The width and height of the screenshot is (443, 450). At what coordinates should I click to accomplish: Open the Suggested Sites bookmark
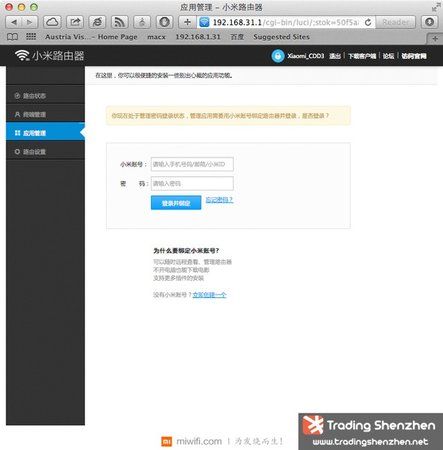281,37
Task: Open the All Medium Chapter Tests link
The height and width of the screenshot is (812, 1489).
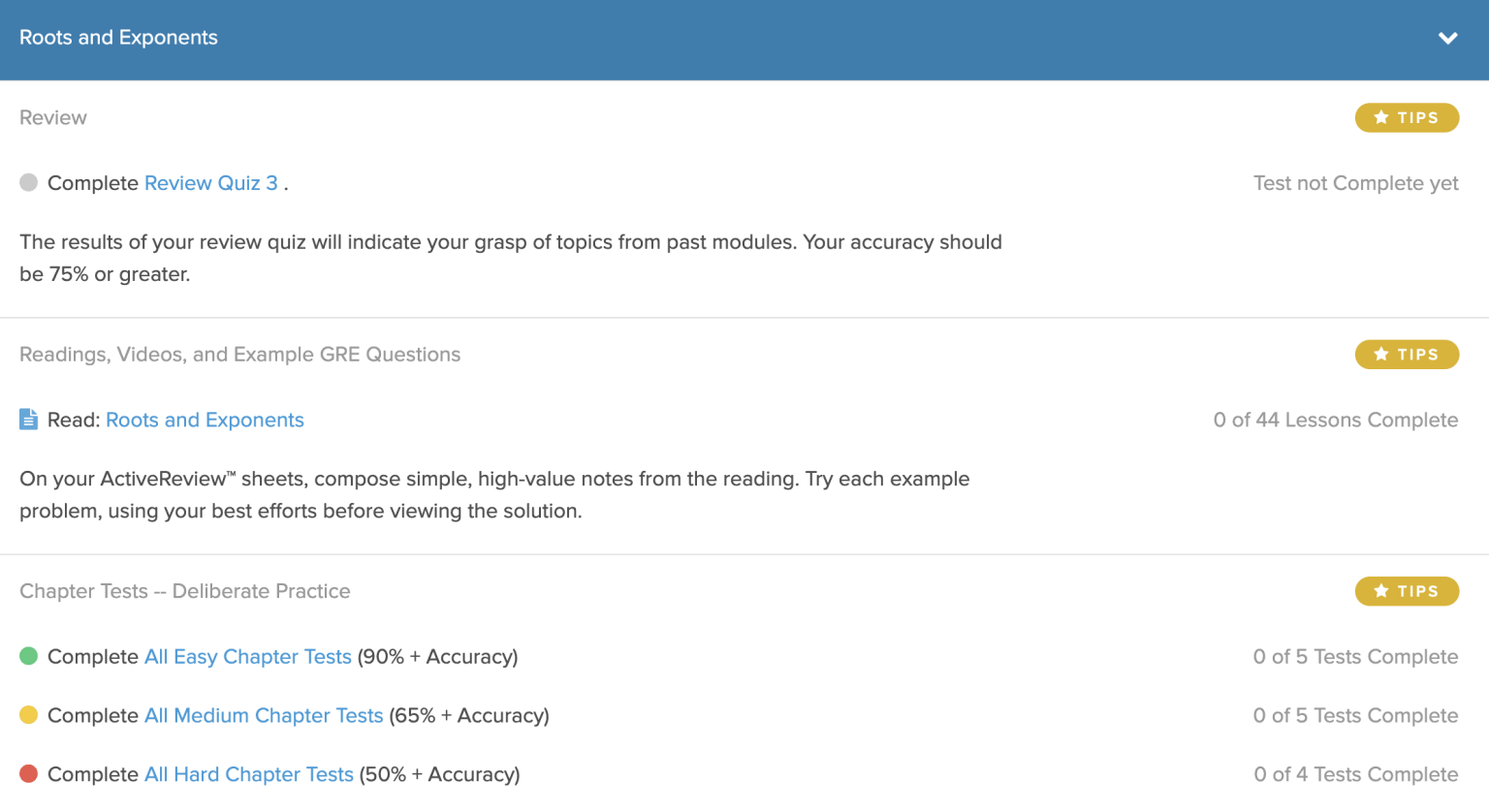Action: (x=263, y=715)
--
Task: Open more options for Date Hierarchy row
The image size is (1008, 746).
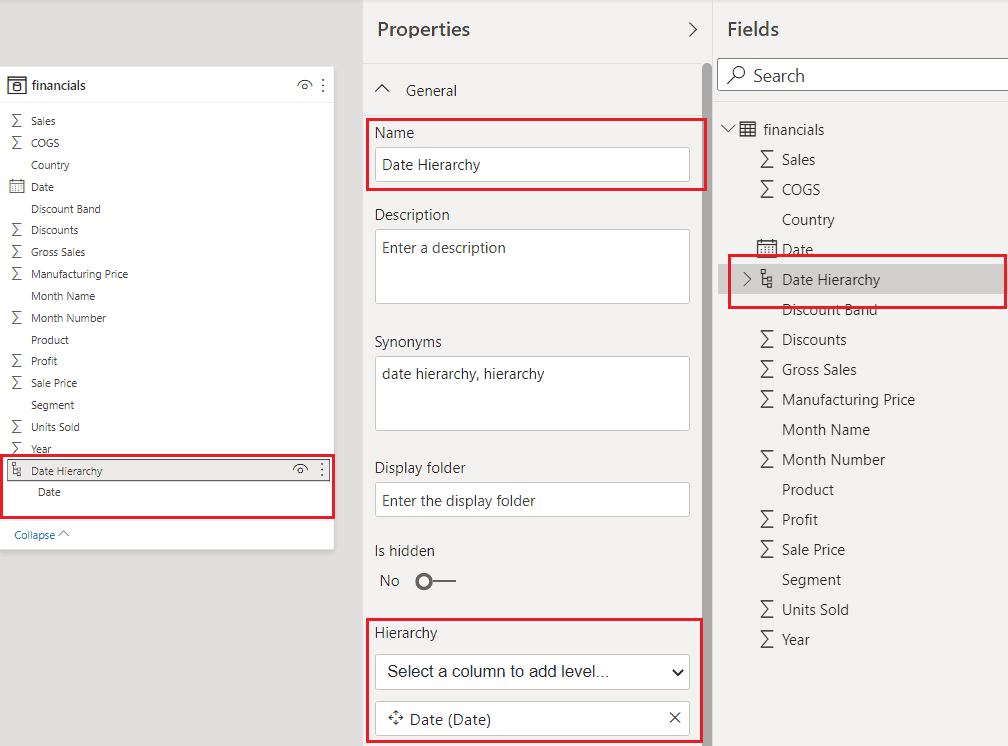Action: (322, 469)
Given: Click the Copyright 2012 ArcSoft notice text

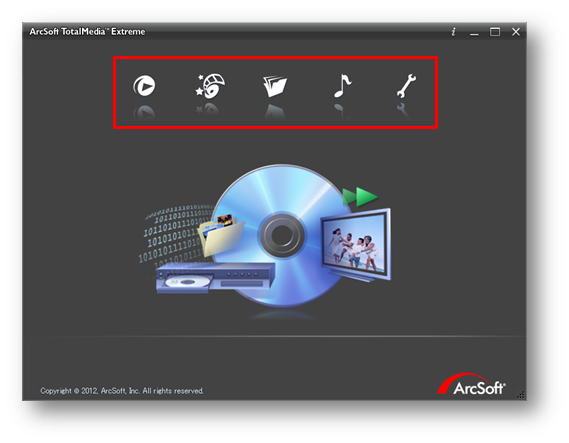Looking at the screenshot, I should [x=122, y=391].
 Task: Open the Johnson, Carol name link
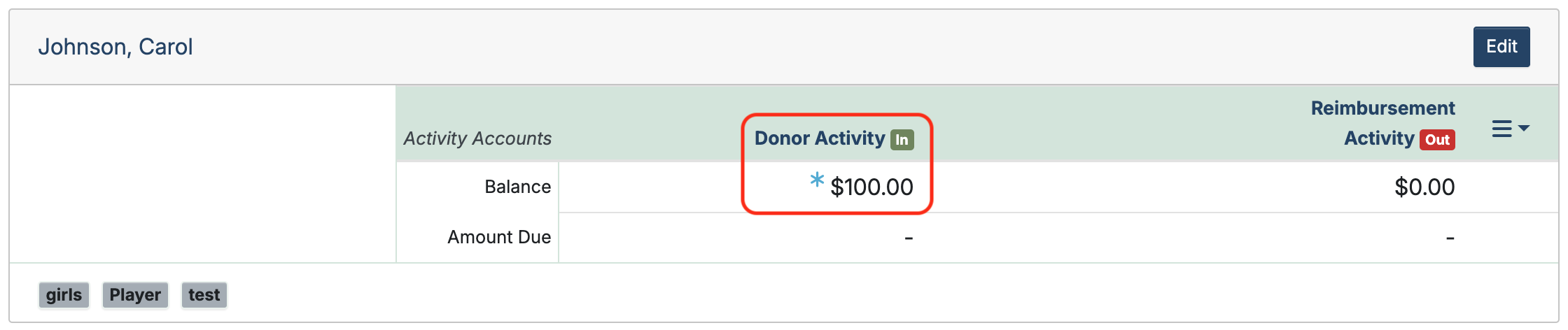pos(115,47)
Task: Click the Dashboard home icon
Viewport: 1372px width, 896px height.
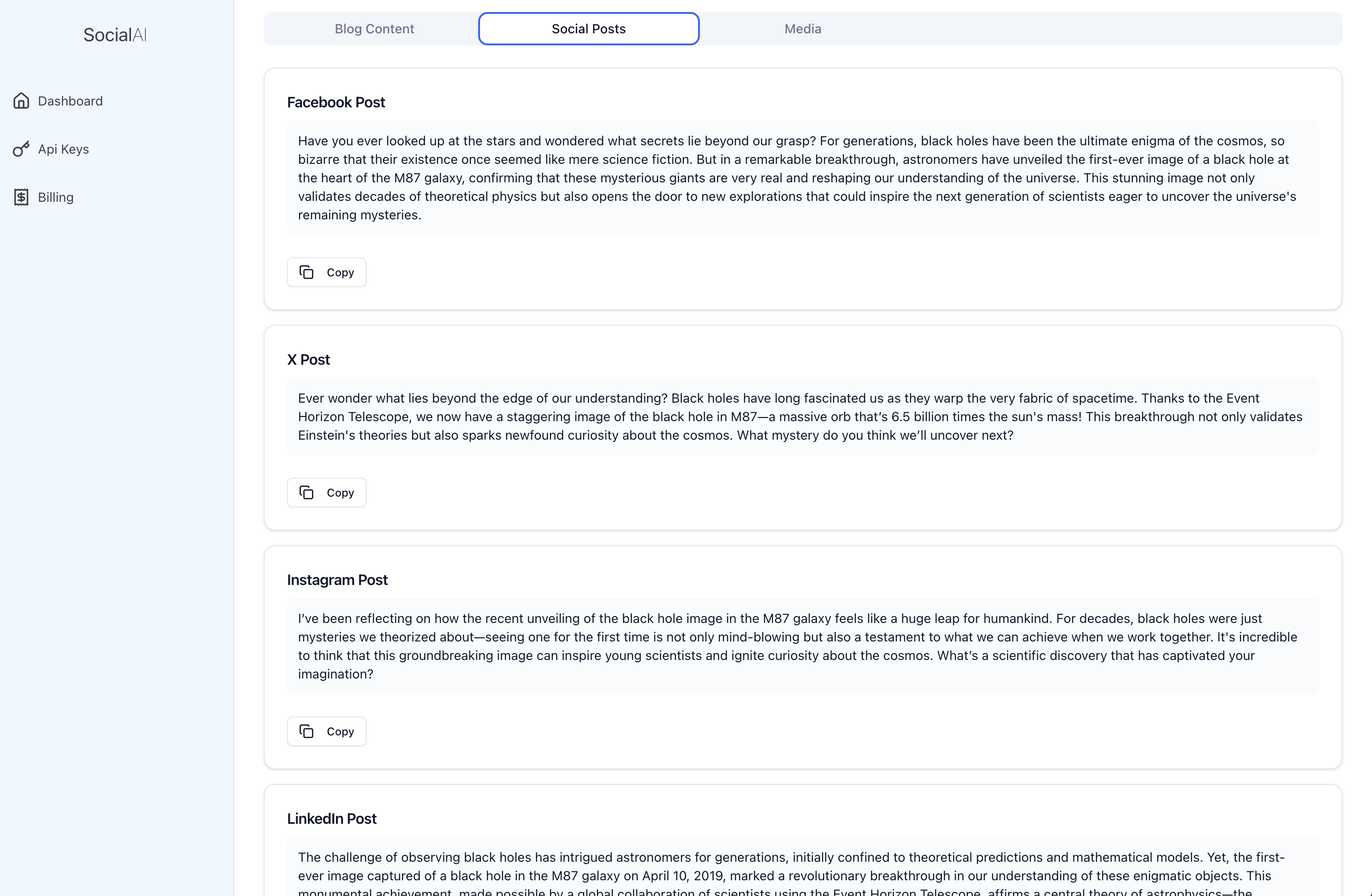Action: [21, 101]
* * *
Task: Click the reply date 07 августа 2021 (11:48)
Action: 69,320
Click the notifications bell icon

* **What the exercise asks**: Scale the listing lines starting at the line containing "The width and" and ending at the line containing "Action: (x=263, y=715)", including both. Repeat every line in that range, requests included, but multiply each answer coordinate by 0.75 and round it to a whole number, with halves rounded up; omit the pictures.

* **Answer in full**:
The width and height of the screenshot is (443, 450). At what coordinates should I click to accomplish: Open the Suggested Sites bookmark
211,28
Task: Open the All Medium Chapter Tests link
The height and width of the screenshot is (812, 1489).
Action: (x=197, y=536)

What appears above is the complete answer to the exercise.